Oui je sais, j'ai déjà commis une aquarelle semblable il y a peu. Mais quand on aime, on ne compte pas.



C'est le même chemin, 4 kilomètres plus loin. Il s'ouvre au nord sur le village qui a une superficie de 15,7 km² et compte un peu moins de 300 habitants, à peine 19 au km². Il est à l'image des autres, sans prétention particulière, avec ses soucis, ses problèmes, ses projets, ses rires et ses pleurs... La vie y est agréable et paisible pour qui aime la campagne et accepte ses contraintes car il semble bien que le paradis n'existe pas ici-bas.

3 septembre 2020

D'une ruine


Une balade sur les monts du Vivarais en Ardèche au pied d'une ruine médiévale : le château de Pierre Gourde construit au sommet d'un gros rocher. Son nom vient du latin : petra gorda que d'aucuns traduisent par pierre de gord à cause de la nature friable du rocher mais qui pourrait signifier "grosse pierre" (celle qu'on voit de loin). Le château fut abandonné au XVII ème siècle, après les guerres de religion et ses pierres taillées ont servi à d'autres constructions.
Seules restent les paysages qu'on voyait de là-haut et on imagine sans peine les rudes conditions auxquelles étaient soumis les gardes chargés de la surveillance des alentours : soleils écrasants, pluies battantes, vents froids, hivers glacés, des milieux souvent hostiles et parfois étonnamment beaux.

27 août 2020

Chemin faisant

Jacques Lacarrière avait ainsi titré son ouvrage dans lequel il racontait dans les années 70 sa traversée pédestre d'une France aujourd'hui disparue.

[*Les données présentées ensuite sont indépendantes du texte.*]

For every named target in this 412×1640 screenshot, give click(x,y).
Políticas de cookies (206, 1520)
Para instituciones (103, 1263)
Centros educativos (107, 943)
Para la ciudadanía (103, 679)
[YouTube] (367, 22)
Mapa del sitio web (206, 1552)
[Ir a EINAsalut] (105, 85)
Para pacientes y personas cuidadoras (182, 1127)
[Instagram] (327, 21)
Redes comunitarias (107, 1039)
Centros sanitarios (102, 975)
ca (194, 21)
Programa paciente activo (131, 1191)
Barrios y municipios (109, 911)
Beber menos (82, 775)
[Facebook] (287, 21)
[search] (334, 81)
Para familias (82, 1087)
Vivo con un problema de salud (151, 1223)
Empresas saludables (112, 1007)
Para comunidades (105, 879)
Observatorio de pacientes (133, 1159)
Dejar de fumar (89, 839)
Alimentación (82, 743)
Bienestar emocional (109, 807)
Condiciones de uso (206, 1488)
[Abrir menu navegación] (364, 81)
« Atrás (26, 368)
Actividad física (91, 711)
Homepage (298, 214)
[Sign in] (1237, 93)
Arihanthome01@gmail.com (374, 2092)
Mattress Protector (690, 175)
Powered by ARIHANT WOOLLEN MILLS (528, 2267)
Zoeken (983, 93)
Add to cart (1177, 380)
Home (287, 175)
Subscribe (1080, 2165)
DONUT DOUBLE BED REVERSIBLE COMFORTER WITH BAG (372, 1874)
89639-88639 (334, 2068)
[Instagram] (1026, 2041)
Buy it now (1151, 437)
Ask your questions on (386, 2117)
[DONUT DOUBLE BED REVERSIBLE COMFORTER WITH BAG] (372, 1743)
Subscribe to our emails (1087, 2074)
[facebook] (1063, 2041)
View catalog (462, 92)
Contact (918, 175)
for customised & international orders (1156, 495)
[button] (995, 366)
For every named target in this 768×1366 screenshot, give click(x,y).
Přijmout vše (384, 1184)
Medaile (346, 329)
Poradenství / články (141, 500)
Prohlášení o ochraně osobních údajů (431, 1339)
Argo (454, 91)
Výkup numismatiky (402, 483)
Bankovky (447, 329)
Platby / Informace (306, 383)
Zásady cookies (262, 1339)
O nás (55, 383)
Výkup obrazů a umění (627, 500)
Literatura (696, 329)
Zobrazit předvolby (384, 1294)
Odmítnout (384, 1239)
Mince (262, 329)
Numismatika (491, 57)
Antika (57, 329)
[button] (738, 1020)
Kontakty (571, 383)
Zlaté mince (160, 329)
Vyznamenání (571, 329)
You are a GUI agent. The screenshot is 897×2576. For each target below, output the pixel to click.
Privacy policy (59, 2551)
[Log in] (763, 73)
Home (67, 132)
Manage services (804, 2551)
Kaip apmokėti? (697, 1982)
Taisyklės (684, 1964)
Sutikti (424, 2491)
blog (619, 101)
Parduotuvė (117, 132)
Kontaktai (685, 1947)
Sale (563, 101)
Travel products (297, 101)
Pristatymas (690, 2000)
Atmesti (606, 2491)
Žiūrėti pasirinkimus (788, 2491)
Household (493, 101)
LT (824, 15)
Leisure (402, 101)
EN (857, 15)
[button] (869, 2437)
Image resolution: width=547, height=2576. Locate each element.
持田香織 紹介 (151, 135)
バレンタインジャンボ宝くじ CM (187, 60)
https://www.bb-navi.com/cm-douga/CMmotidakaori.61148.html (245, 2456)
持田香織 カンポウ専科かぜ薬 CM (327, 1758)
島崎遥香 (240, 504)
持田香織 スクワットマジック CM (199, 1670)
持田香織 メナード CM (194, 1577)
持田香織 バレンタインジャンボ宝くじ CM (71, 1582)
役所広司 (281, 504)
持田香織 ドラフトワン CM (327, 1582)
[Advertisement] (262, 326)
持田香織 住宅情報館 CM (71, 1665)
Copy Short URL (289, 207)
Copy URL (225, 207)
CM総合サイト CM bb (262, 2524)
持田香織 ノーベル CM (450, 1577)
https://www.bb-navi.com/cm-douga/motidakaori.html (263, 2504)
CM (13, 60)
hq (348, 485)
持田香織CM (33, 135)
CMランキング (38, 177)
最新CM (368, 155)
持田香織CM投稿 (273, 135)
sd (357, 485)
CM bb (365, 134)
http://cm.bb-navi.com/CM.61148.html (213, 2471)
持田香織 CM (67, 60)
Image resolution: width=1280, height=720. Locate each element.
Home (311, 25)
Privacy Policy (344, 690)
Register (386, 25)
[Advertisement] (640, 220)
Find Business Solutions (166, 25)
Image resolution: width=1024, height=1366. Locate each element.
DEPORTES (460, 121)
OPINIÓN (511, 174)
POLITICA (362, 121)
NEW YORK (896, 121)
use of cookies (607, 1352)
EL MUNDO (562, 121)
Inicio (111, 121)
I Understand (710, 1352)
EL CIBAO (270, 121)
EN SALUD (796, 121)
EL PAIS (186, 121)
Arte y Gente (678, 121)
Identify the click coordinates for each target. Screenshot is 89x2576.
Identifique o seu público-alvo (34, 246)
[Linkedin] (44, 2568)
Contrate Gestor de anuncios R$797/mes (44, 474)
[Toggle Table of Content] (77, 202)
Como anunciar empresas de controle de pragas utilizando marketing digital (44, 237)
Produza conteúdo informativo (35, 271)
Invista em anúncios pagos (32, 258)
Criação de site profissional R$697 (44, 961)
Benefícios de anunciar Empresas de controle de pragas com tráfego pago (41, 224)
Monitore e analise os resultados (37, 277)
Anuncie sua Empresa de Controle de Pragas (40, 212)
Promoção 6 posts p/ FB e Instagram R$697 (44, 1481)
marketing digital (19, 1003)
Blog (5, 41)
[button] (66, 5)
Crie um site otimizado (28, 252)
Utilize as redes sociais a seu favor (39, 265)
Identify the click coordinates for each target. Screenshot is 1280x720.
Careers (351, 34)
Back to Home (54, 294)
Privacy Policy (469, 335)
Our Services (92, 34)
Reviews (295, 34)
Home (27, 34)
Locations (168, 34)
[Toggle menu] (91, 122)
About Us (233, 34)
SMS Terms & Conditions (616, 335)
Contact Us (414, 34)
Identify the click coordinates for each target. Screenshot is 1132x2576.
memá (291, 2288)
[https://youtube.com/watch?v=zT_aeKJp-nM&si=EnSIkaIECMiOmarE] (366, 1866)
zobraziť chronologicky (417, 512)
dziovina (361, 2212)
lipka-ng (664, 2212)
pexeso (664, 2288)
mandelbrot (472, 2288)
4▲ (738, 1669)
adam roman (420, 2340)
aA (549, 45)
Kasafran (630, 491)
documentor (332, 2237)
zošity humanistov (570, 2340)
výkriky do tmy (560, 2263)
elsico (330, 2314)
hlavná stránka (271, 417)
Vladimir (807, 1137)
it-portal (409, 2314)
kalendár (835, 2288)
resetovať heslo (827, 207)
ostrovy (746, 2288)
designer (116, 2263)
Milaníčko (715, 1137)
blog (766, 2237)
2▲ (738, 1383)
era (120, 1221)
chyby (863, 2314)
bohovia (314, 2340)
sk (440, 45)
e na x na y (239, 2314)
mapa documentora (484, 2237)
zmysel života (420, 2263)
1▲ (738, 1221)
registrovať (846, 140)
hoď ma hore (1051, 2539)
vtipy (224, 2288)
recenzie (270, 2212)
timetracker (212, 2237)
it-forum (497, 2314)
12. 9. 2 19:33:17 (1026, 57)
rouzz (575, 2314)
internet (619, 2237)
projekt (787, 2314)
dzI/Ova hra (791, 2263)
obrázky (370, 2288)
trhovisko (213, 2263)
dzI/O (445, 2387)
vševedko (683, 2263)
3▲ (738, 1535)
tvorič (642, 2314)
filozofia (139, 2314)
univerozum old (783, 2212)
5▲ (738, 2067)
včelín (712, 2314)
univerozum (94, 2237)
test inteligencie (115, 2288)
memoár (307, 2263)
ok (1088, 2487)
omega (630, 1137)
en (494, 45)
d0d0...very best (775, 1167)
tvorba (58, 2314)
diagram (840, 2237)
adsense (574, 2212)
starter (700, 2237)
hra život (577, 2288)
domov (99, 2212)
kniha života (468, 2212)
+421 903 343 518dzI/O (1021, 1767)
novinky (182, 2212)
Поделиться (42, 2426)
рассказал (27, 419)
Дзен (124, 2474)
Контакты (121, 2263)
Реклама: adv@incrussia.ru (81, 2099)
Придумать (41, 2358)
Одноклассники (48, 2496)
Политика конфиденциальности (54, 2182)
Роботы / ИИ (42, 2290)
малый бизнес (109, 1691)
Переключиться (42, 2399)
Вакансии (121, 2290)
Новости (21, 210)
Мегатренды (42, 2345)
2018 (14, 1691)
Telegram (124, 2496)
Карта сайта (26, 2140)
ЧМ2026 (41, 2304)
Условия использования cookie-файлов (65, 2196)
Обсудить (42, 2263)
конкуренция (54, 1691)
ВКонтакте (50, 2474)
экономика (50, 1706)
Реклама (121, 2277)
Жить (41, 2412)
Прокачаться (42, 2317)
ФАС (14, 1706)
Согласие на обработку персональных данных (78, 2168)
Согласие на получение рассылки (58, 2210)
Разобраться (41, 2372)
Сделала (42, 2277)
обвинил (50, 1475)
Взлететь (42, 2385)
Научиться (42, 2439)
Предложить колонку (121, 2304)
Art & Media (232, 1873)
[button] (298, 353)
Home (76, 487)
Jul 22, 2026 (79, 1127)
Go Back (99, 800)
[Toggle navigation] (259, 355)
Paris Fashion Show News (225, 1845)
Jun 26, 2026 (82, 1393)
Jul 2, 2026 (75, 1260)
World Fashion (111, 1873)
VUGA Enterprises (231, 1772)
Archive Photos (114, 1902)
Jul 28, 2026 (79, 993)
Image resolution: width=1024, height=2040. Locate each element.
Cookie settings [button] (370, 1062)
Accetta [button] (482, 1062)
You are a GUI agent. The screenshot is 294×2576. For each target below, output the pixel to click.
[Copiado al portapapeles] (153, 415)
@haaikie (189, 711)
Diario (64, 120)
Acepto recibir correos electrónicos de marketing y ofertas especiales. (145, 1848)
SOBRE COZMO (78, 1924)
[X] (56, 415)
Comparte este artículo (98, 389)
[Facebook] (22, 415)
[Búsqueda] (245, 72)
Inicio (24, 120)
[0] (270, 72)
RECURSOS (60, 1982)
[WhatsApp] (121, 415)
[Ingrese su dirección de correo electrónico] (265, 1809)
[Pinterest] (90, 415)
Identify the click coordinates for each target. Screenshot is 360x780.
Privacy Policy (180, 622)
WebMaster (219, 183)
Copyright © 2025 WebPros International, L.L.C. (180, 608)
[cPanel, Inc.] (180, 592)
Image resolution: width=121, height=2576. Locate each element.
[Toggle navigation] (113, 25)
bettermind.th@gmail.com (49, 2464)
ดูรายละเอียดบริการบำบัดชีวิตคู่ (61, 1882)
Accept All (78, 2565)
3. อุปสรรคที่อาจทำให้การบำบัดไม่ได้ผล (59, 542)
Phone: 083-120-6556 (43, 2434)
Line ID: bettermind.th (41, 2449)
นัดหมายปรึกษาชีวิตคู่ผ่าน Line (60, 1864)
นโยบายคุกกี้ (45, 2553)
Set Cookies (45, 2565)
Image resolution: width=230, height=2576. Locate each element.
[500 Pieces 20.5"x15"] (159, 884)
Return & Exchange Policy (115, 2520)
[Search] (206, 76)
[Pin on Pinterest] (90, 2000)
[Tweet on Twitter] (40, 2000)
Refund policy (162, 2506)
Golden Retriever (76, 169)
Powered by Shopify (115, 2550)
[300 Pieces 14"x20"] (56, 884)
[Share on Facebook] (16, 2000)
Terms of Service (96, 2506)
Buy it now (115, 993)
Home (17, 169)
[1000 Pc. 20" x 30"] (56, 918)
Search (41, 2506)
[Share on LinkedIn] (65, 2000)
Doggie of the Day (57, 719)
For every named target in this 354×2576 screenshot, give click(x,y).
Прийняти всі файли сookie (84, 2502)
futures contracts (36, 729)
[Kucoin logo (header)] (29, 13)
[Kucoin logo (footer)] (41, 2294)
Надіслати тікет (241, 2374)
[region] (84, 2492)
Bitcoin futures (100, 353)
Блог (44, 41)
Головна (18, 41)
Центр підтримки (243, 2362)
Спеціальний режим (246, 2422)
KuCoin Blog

Il est un chemin que j'emprunte régulièrement lors de mes balades le long de la Meuse. Elle est à 200 mètres environ à gauche. On ne peut pas la voir d'ici à cause de la haie.

En quittant la voiture, on marche quelque temps sur un chemin vicinal goudronné qui finit sous ce couvert. Au bout, la lumière et le regard embrasse la vallée herbeuse environnée de forêts. A droite un colline boisée, à gauche des prés avec des vaches placides ou des génisses espiègles et curieuses. Les rencontres sont assez rares, presque toujours les mêmes. On discute un peu, on échange quelques nouvelles et chacun repart dans ses pensées. Parfois un cadeau : l'espace de quelques secondes, un renard, un écureuil, une fouine ou autre... 

Chaque saison apporte ses changements, ses couleurs et on n'a envie de rien, juste goûter ce qui est généreusement offert, ramener une photo, un dessin, une herbe sèche...

23 août 2020

JOZPA

Dans un précédent article j'avais déjà évoqué un tag sur un pilier de pont de chemin de fer à propos d'une histoire de cocufiage. Voilà du neuf !

On peut penser ce qu'on veut et même le faire savoir dans notre beau pays et le dénommé JOZPA s'est servi dudit support pour faire connaître à tous ses opinions en même temps que certains petits soucis avec l'orthographe.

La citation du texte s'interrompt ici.